BEGIN
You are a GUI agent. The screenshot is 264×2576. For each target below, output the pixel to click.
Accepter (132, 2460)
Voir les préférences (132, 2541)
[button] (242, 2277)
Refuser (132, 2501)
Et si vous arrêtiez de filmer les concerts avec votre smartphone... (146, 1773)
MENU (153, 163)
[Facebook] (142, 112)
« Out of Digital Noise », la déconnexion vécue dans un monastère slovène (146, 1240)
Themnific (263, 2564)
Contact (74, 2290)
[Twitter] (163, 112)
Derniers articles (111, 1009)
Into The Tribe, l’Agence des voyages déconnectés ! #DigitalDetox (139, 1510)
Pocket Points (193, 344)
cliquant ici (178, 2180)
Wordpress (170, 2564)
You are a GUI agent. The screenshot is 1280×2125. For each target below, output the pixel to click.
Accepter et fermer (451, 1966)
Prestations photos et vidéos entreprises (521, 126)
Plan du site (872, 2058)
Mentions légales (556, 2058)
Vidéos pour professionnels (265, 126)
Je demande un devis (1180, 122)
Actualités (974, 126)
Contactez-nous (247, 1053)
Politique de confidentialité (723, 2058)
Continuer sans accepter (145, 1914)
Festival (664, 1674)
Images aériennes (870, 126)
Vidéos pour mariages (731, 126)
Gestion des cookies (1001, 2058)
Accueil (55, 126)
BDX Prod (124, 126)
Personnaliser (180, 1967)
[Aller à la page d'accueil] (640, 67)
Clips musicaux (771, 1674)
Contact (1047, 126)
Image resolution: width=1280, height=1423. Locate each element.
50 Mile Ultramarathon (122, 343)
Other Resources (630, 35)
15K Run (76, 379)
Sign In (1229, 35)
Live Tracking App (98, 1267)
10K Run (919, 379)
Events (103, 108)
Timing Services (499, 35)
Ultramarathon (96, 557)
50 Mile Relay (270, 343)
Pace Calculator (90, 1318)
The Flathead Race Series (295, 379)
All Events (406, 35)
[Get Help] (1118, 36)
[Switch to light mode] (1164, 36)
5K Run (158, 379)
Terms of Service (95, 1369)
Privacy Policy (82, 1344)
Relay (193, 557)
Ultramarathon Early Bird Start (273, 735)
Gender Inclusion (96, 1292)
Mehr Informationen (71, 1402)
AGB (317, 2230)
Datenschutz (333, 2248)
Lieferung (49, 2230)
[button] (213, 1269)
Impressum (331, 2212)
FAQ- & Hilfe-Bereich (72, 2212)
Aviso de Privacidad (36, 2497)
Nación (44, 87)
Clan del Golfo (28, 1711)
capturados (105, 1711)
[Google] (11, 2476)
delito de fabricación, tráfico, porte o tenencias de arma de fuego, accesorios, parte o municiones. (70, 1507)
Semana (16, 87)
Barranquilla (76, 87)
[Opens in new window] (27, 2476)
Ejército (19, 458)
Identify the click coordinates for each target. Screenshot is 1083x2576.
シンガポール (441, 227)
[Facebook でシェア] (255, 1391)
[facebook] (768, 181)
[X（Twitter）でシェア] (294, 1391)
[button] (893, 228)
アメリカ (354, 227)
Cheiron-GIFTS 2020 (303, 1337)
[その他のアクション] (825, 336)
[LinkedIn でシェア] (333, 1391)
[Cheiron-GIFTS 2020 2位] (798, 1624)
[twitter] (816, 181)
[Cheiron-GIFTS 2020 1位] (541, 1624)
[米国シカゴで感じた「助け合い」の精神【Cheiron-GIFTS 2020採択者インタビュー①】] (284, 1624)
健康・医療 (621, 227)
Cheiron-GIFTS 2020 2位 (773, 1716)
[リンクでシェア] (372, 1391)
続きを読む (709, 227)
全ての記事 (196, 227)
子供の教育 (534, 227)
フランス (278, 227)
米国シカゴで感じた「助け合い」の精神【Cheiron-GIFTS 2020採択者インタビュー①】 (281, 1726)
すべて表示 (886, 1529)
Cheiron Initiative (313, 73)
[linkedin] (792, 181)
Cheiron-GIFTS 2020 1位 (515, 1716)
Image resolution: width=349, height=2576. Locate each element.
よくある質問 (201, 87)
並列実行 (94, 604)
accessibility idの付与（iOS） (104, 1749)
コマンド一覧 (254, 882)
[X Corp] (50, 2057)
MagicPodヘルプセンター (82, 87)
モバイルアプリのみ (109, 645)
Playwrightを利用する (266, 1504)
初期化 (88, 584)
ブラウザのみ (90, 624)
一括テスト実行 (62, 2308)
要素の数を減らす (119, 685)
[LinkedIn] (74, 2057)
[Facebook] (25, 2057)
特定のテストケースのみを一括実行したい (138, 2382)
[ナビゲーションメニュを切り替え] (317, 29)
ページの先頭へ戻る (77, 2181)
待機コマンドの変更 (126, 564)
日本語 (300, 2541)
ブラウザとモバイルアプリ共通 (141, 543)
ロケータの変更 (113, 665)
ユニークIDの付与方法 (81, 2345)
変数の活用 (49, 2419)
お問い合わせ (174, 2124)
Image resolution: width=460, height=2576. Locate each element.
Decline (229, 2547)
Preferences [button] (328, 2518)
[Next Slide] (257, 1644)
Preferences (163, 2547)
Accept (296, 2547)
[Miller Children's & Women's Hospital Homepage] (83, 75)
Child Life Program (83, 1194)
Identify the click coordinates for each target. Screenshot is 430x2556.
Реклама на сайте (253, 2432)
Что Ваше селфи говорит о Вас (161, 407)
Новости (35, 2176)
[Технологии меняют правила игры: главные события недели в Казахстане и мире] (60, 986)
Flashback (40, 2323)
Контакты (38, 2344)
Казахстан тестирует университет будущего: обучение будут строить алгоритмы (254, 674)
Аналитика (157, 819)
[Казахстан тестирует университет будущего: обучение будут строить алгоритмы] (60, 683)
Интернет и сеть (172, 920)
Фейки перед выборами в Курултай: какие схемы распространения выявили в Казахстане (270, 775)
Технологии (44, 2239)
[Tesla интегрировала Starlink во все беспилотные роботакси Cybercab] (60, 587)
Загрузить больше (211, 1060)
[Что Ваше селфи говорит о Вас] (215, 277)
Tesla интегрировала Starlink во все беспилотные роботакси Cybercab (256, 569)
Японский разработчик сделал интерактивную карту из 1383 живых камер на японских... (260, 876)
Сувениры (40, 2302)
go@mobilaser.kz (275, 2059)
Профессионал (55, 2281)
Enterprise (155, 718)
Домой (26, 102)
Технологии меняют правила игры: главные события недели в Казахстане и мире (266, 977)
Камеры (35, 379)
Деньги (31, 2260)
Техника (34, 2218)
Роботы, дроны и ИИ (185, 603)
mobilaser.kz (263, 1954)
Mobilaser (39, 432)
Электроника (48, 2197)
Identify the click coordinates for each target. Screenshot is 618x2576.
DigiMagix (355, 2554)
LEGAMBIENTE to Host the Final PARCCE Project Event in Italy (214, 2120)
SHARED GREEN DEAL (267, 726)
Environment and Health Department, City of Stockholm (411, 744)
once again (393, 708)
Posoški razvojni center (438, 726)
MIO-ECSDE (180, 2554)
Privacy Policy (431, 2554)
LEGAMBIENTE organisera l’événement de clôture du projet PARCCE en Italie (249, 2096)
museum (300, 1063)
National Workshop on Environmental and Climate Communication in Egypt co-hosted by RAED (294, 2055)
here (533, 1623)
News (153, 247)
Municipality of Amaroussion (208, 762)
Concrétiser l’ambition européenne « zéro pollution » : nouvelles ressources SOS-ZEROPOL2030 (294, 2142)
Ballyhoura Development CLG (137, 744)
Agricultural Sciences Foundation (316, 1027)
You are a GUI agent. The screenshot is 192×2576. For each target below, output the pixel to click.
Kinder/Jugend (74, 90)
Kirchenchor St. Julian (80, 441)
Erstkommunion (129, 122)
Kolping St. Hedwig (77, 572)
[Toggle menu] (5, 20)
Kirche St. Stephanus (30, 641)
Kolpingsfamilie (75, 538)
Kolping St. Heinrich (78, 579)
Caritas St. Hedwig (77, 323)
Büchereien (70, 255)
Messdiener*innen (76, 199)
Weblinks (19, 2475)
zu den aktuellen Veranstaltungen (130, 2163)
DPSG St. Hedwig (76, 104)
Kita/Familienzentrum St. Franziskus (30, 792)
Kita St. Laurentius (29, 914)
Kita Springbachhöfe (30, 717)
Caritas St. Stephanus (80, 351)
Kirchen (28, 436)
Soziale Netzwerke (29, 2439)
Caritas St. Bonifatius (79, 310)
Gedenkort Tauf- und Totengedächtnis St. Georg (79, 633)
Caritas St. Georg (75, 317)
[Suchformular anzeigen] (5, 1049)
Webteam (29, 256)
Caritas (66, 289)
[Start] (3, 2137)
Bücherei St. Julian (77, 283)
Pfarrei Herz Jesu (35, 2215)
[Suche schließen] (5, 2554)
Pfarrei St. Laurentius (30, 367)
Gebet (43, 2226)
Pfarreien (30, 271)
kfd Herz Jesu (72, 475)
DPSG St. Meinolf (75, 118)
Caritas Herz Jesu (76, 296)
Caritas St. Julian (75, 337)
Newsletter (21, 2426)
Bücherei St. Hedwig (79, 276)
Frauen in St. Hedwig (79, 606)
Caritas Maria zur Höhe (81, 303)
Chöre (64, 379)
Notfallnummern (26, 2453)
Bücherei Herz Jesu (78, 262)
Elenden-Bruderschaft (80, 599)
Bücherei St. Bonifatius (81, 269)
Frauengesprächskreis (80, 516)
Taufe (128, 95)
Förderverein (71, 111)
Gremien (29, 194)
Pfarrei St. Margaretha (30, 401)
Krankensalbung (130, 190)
END
## EXERCISE GOAL
Begin with the line that has "Personnaliser (180, 1967)" in the listing above and end after the line that has "The Flathead Race Series (295, 379)"; output those lines exactly.

## YOUR RESPONSE
Personnaliser (180, 1967)
[Aller à la page d'accueil] (640, 67)
Clips musicaux (771, 1674)
Contact (1047, 126)
Image resolution: width=1280, height=1423. Locate each element.
50 Mile Ultramarathon (122, 343)
Other Resources (630, 35)
15K Run (76, 379)
Sign In (1229, 35)
Live Tracking App (98, 1267)
10K Run (919, 379)
Events (103, 108)
Timing Services (499, 35)
Ultramarathon (96, 557)
50 Mile Relay (270, 343)
Pace Calculator (90, 1318)
The Flathead Race Series (295, 379)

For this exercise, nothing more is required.